## What is needed
With pictures left out, output exactly the lines from the line holding "Events Calendar (1248, 631)" through the end of the data, both included.

## Data
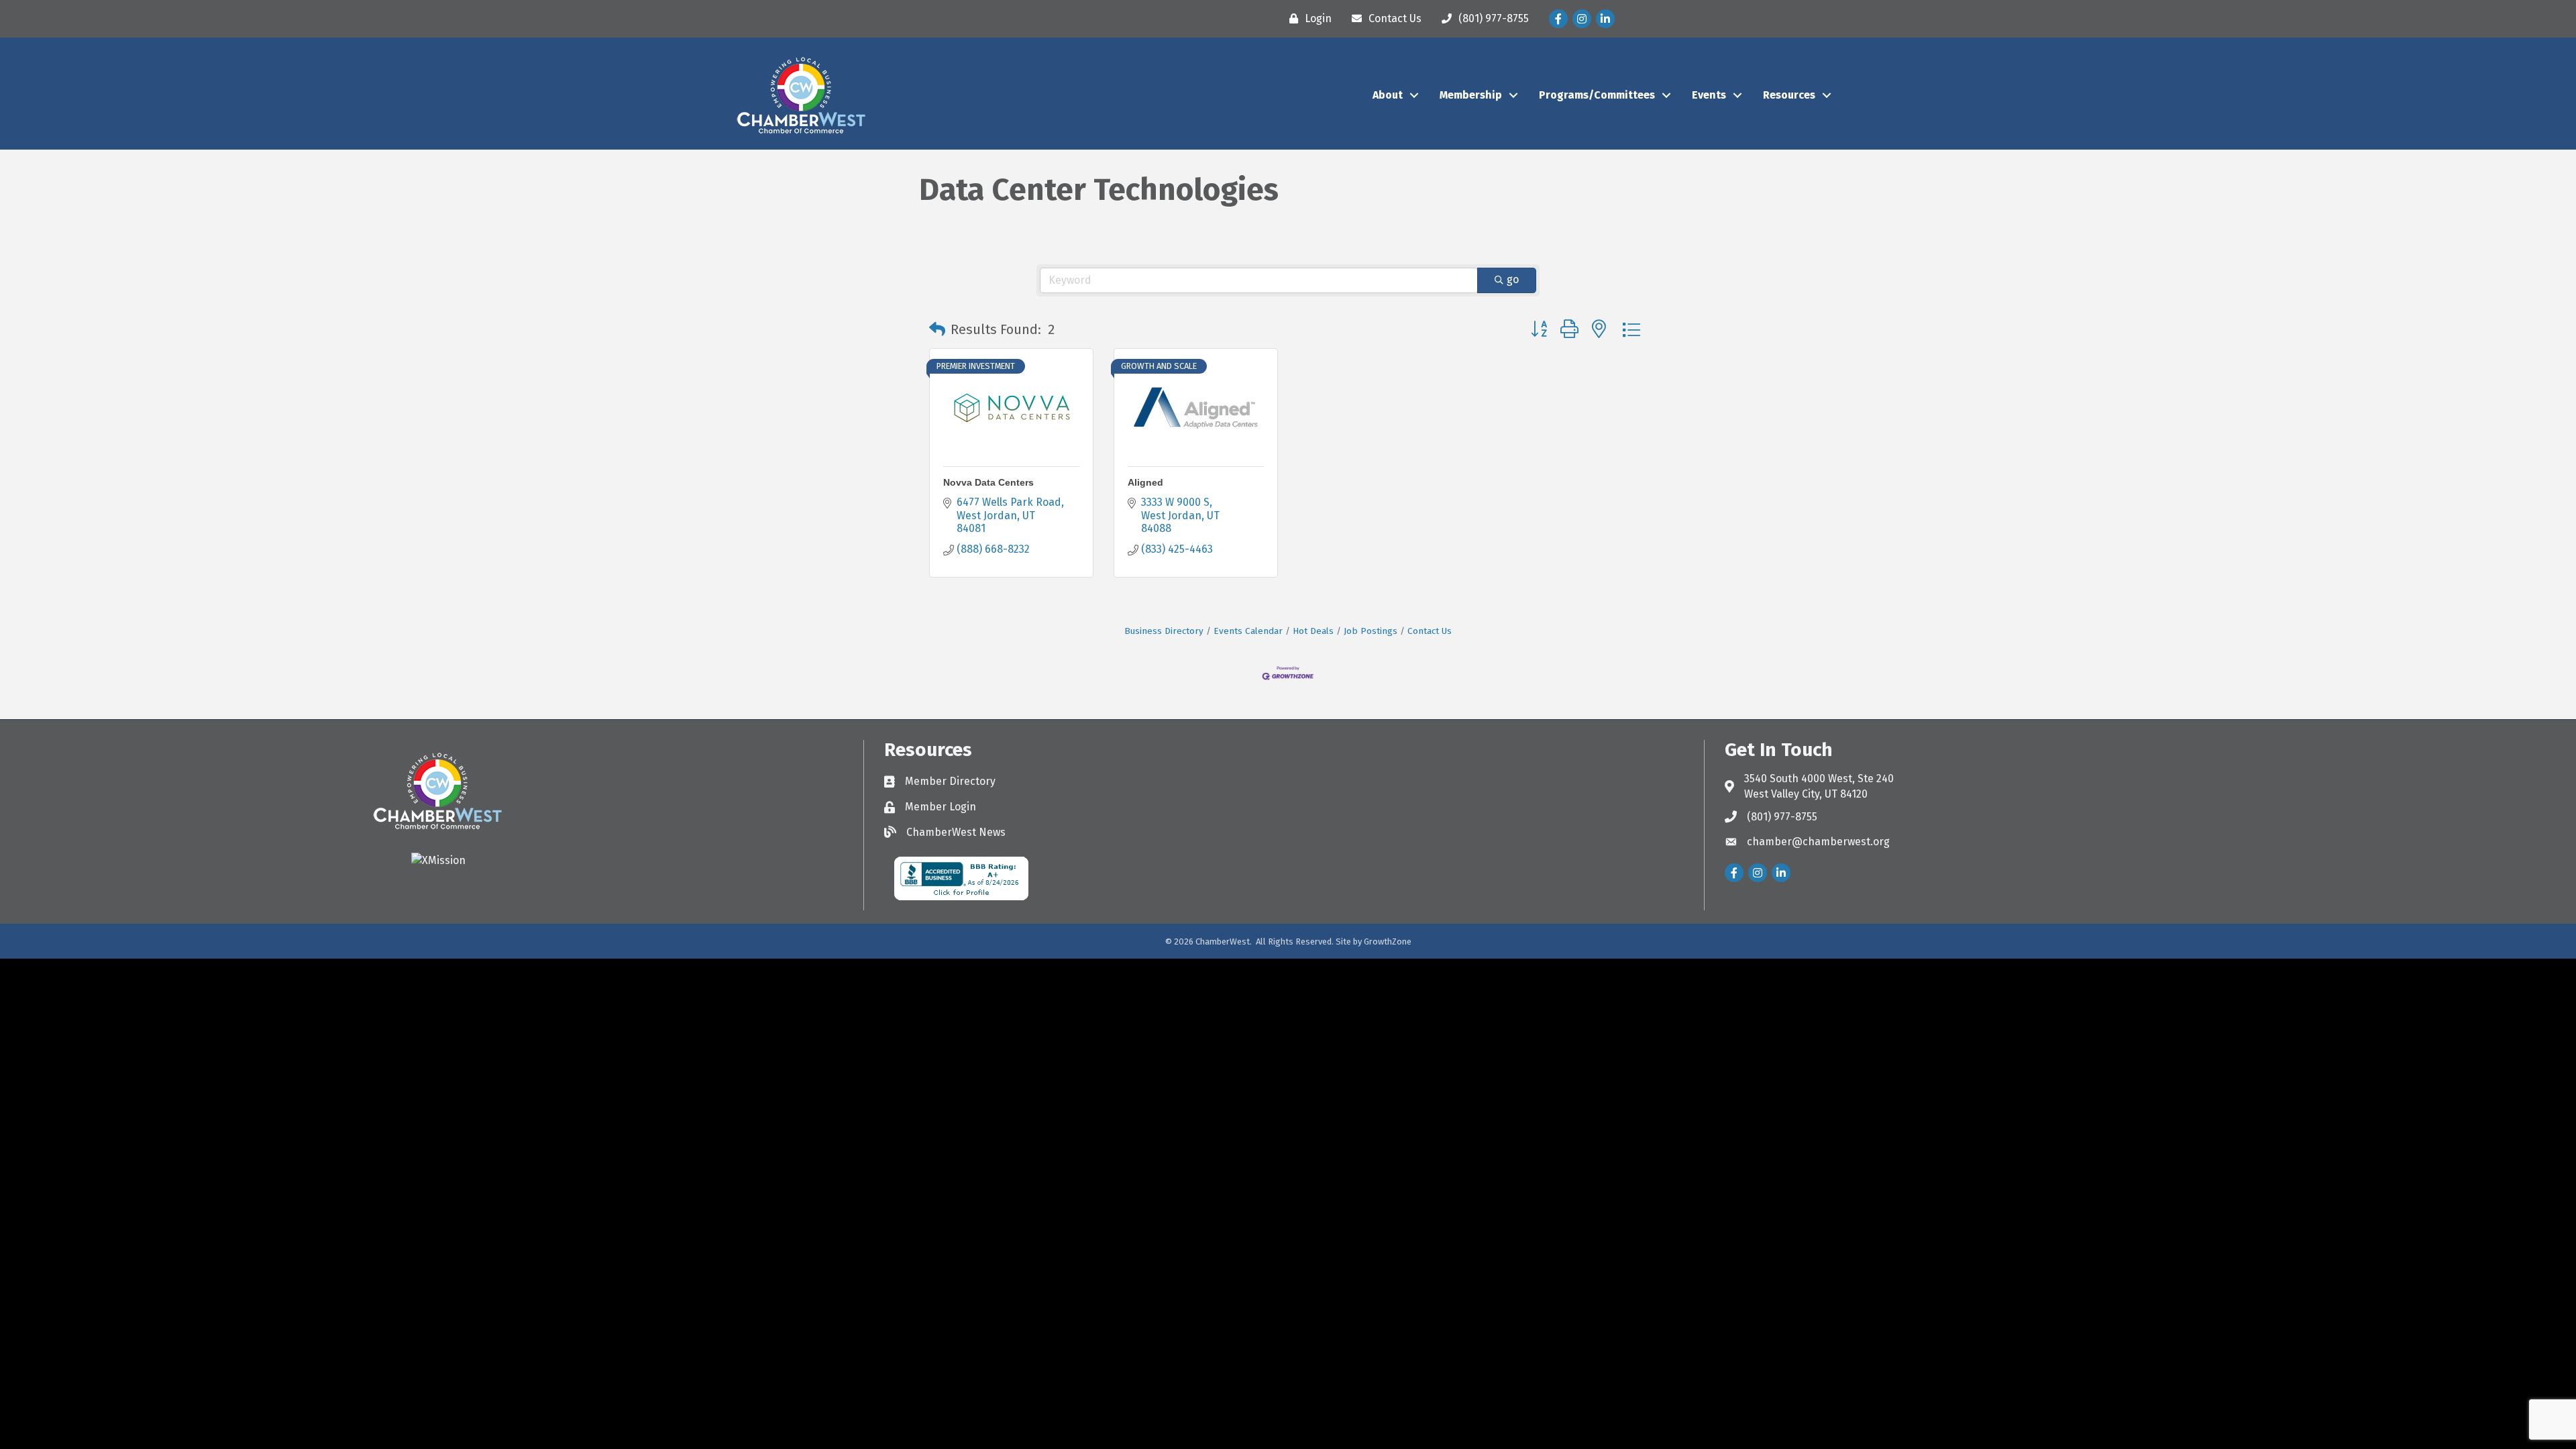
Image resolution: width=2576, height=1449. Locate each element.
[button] (937, 329)
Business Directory (1163, 631)
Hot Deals (1313, 631)
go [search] (1513, 279)
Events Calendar (1248, 631)
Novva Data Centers (988, 482)
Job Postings (1370, 631)
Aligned (1145, 482)
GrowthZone (1387, 941)
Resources (1789, 95)
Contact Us (1429, 631)
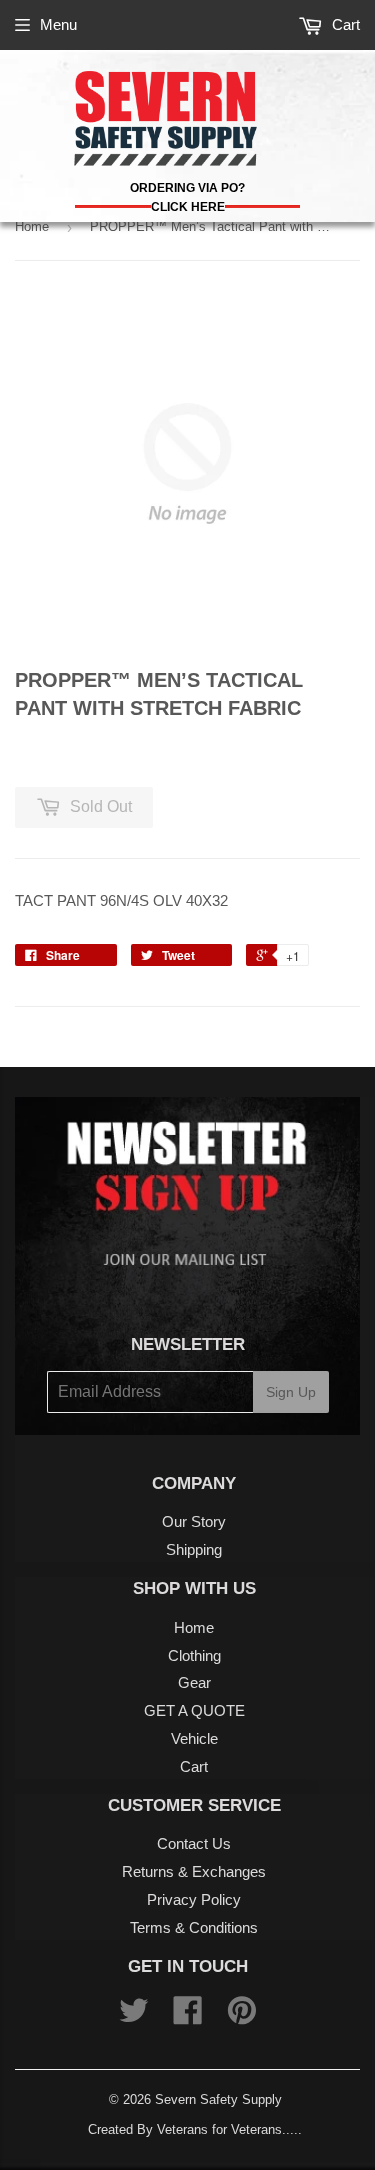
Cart (344, 24)
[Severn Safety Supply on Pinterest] (242, 2016)
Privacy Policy (194, 1899)
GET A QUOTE (194, 1710)
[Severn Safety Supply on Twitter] (134, 2016)
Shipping (194, 1549)
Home (32, 226)
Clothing (194, 1655)
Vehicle (194, 1738)
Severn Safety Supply (218, 2099)
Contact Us (194, 1843)
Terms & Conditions (194, 1927)
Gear (194, 1682)
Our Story (194, 1521)
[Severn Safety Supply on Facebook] (188, 2016)
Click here (188, 207)
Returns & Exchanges (194, 1871)
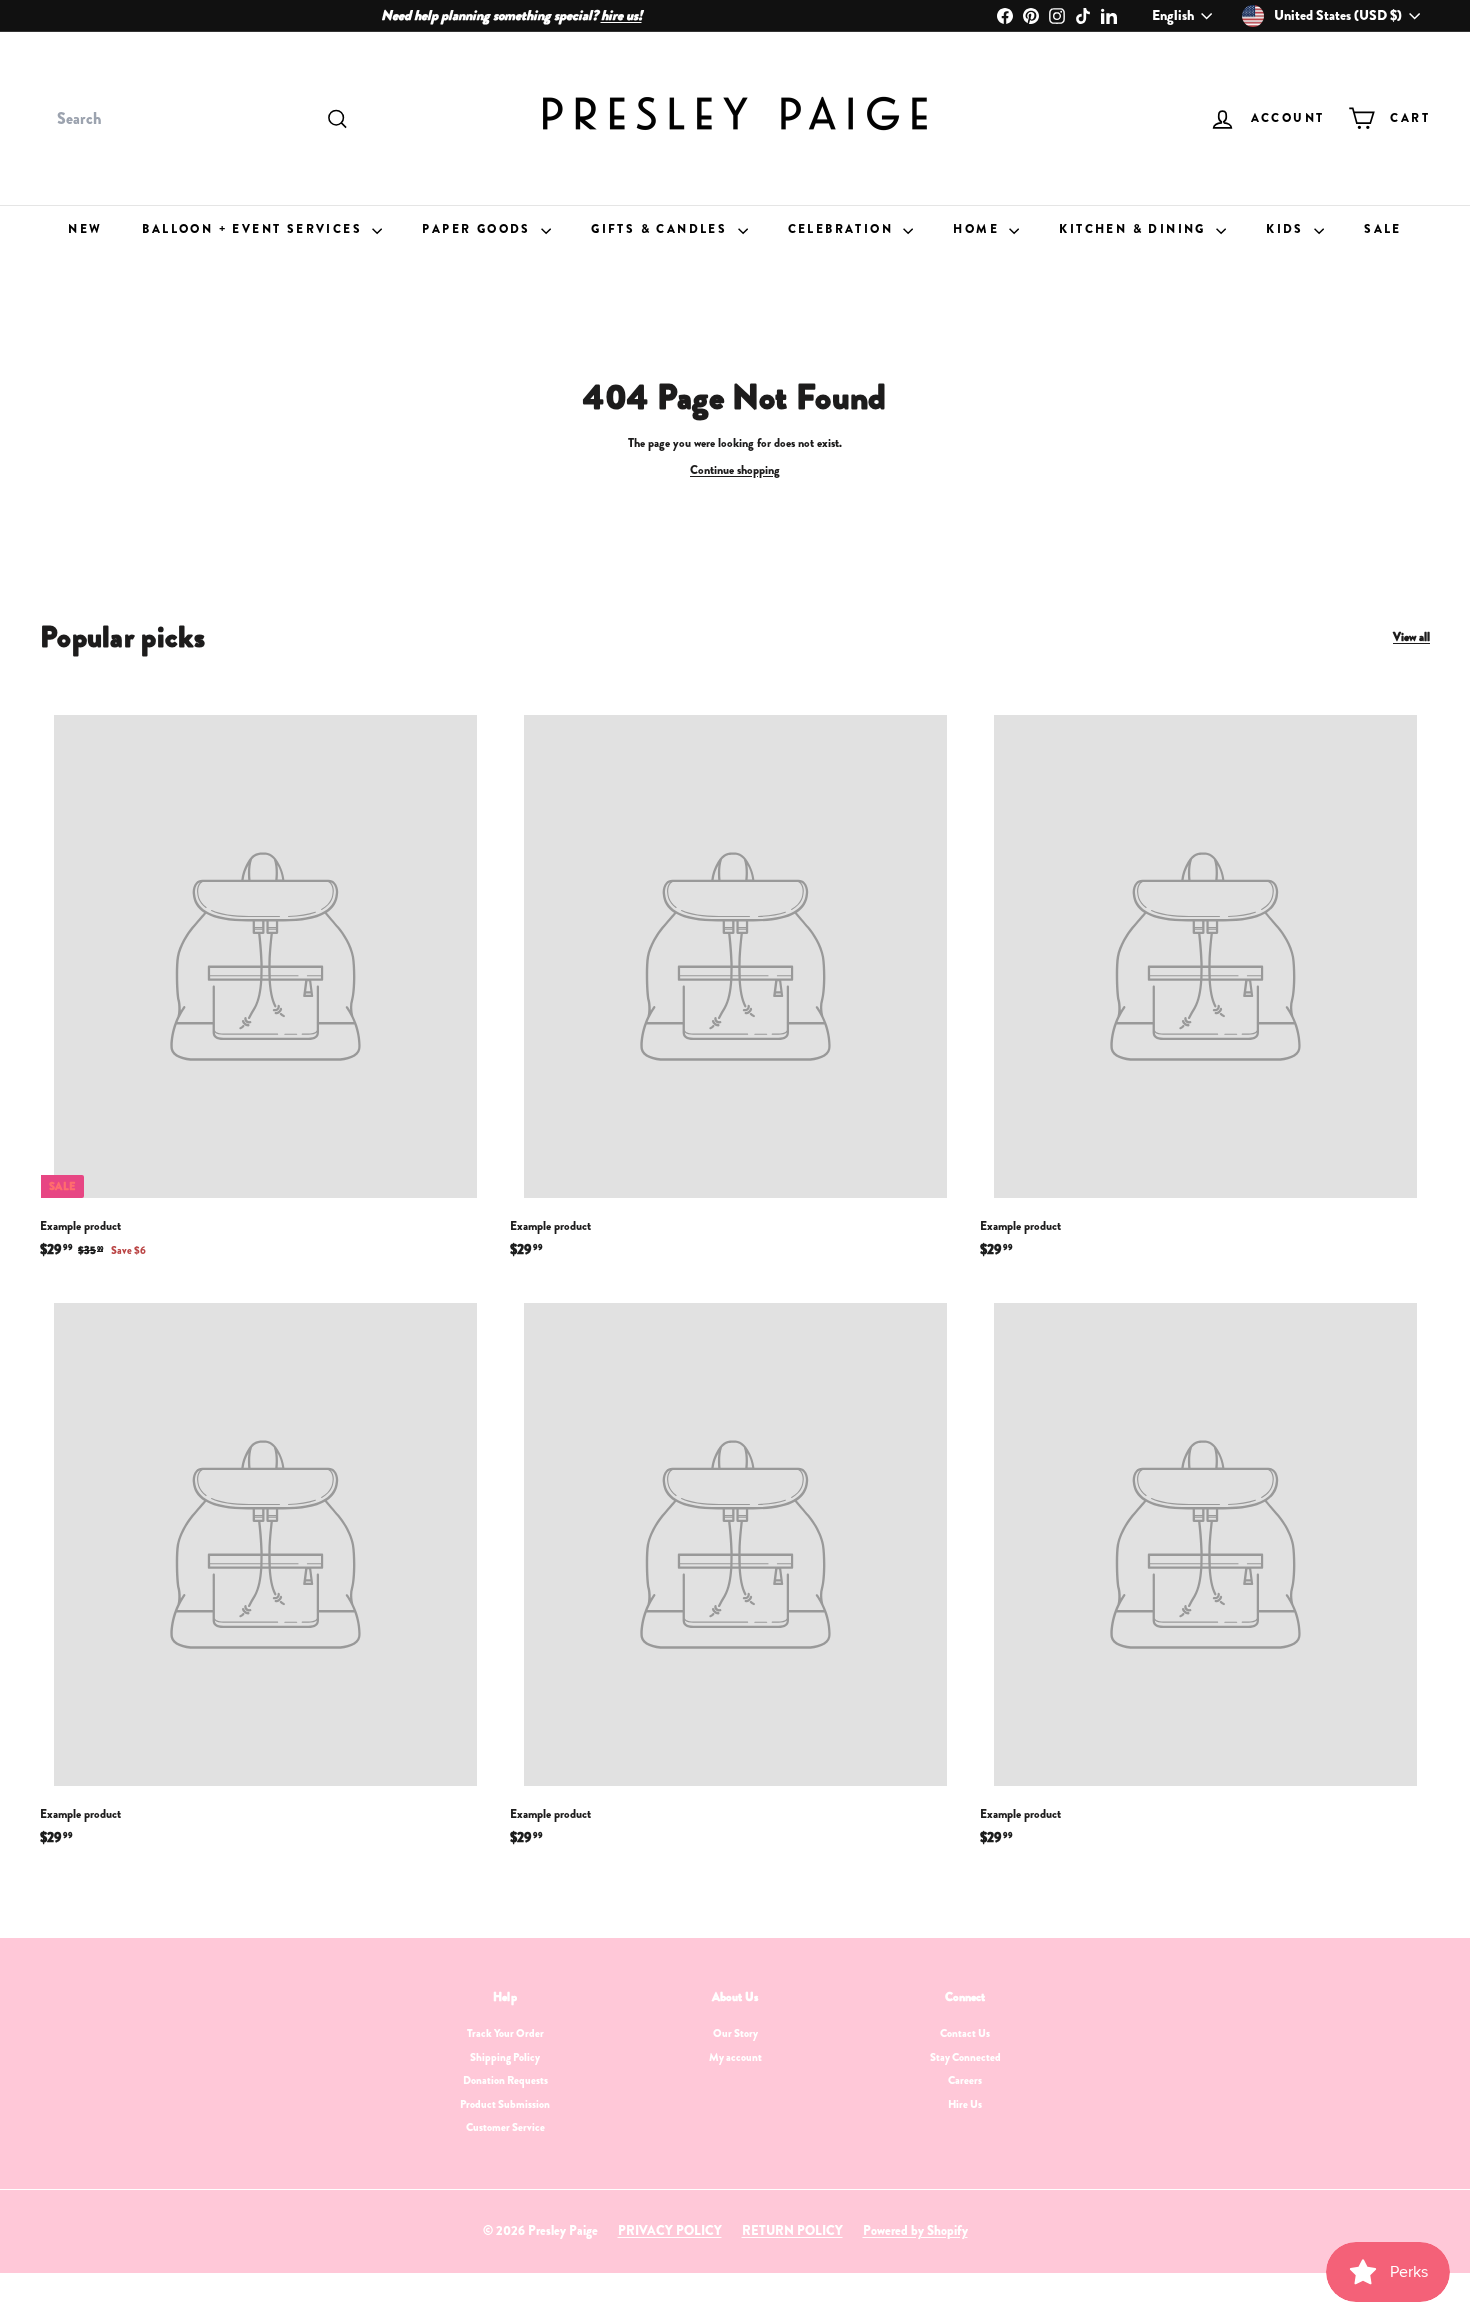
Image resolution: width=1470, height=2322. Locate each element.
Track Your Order (505, 2033)
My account (735, 2057)
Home (978, 229)
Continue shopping (735, 470)
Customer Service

## Answer below
Events Calendar (1248, 631)
Novva Data Centers (988, 482)
Job Postings (1370, 631)
Aligned (1145, 482)
GrowthZone (1387, 941)
Resources (1789, 95)
Contact Us (1429, 631)
Cart (344, 24)
[Severn Safety Supply on Pinterest] (242, 2016)
Privacy Policy (194, 1899)
GET A QUOTE (194, 1710)
[Severn Safety Supply on Twitter] (134, 2016)
Shipping (194, 1549)
Home (32, 226)
Clothing (194, 1655)
Vehicle (194, 1738)
Severn Safety Supply (218, 2099)
Contact Us (194, 1843)
Terms & Conditions (194, 1927)
Gear (194, 1682)
Our Story (194, 1521)
[Severn Safety Supply on Facebook] (188, 2016)
Click here (188, 207)
Returns & Exchanges (194, 1871)
Image resolution: width=1470, height=2322. Locate each element.
Track Your Order (505, 2033)
My account (735, 2057)
Home (978, 229)
Continue shopping (735, 470)
Customer Service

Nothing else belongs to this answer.